= Peter Amos Siwo =

Zambian businessman

Peter Amos Mbiko Siwo ( – ) was one of the first black graduates in Northern Rhodesia, and a pioneering civil servant after the country achieved independence as Zambia.

==Early life and education==
He was born in Siwo Village beside the Thandiwe Caves, near Chipata in Eastern Province. He was a pupil at Munali Boys Secondary School, Lusaka, and became Head Boy. At that time it was the only secondary school for black boys in the then Northern Rhodesia. He did his postgraduate studies at Columbia University, in New York. He studied at St Antony's College, Oxford University 1982-83.

==Career==
He was the first black graduate to work at the Luansha Mines. Before independence, he lived in a little house in no man's land in the Copperbelt. They did not want to put him with the black miners in those tiny houses because he was a graduate, but they could not put him in a big house in the white area either because he was black.

He was the first chairman of Zambia Airways.

He was Permanent Secretary in the then Ministry of Power, Transport Works and Communications for about five years when Rhodesia's Unilateral Declaration of Independence was declared in 1965. It later split into three different ministries. As of 1973, he was Permanent Secretary in the Ministry of Works and Supply. He later won a libel case against the Times of Zambia newspaper over its reporting of his actions in this role, in a contract dispute between the ministry and the vehicle supplier TAW International Leasing, Inc.

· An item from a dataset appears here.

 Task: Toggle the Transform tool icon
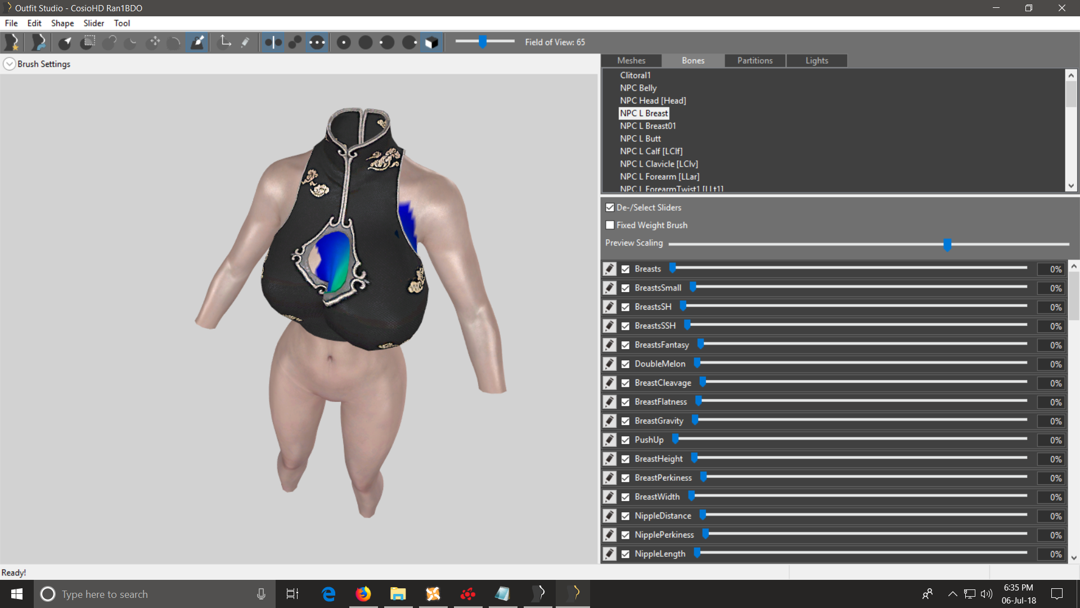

He was often quoted by the Times of Zambia.

As of 1987, he was the Education and Cultural Permanent Secretary. He chaired many meetings for United Nations Education committees and Commonwealth Education Conferences and World Bank meetings. He chaired and worked on the Education Reforms in Zambia and was the first Director of Examinations Board.

==Personal life==
He married Sheila Gibson McHarrie at Glenluce Abbey, Wigtownshire, Scotland on 20 September 1979.